Mr Reid of Carluke said he was immensely proud of his relative.

"The wreath laying service was lovely and it is great that the three men are still recognised after all these years," he added.

"They represent an important part of Carluke's history."

Wreaths Carluke
We will remember them.

The Remembrance Service at the War Memorial, which bears plaques to William Angus and Thomas Caldwell, was held last Friday as part of the Moderator's Presbytery of Lanark tour.

Mr Kerr, said: "The Church has stood alongside the people of Carluke for generations and continues to do so today.

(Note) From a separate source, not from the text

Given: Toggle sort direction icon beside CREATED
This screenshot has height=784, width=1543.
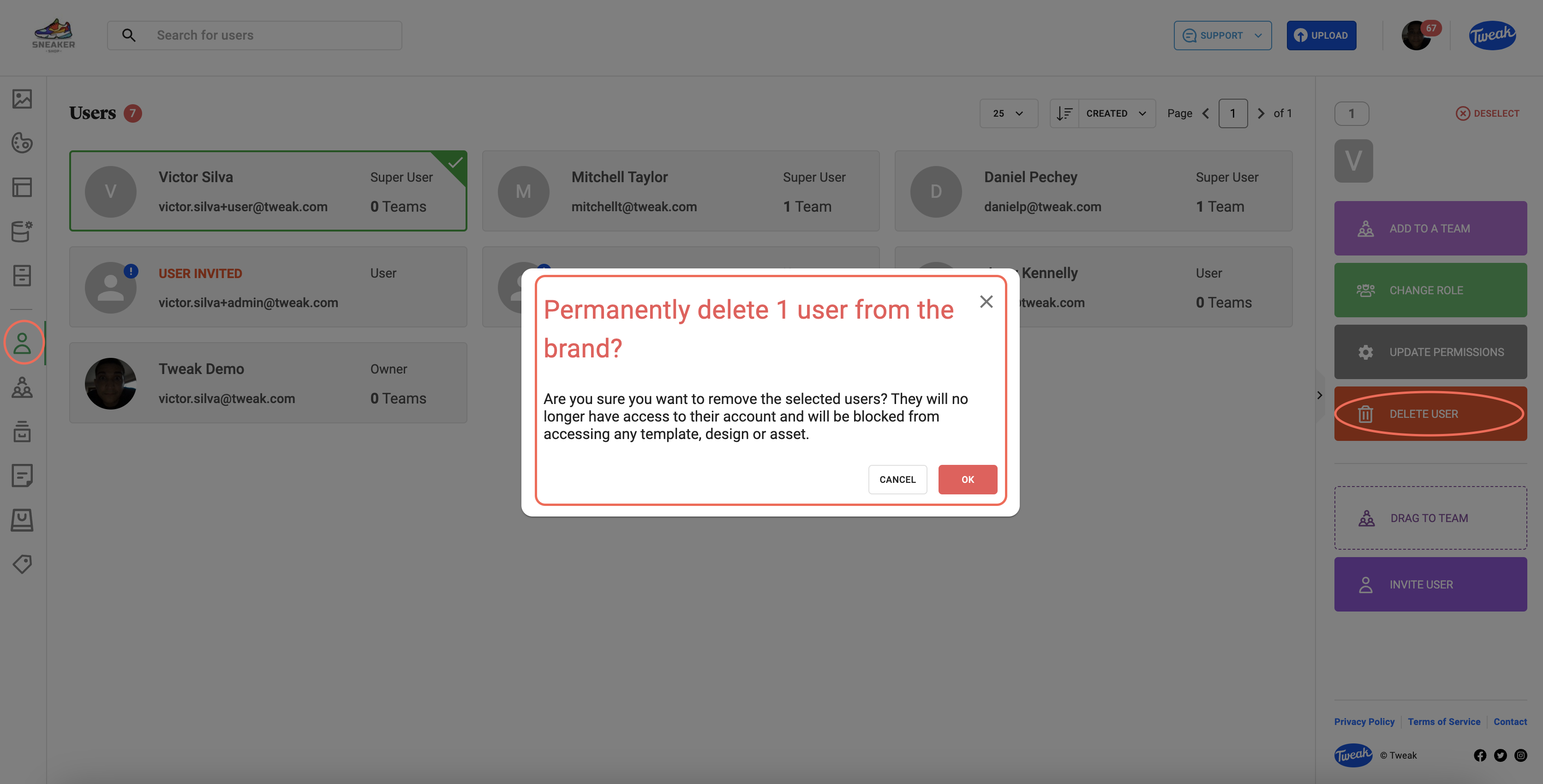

"To have three Victoria Cross recipients in a relatively small community is something that would have brought great pride, tinged with sadness, to people.

"It is a story that ought to be widely known beyond the town so it seemed appropriate for the Moderator while he was in the area to play a small part in ensuring that these brave men are never forgotten."

A town called Courage
Mr Sinclair and his wife Ruth at Kirkton Church in Carluke which has a special roll call book of men who fought in the First World War.

Businessman, Sir Angus Grossart, who grew up in Carluke, paid for special road signs that have been erected in memory of the three Victoria Cross recipients, who all have streets named after them.

A graphic of the three medals adorn the signs, which bear the words "Carluke, a town called Courage".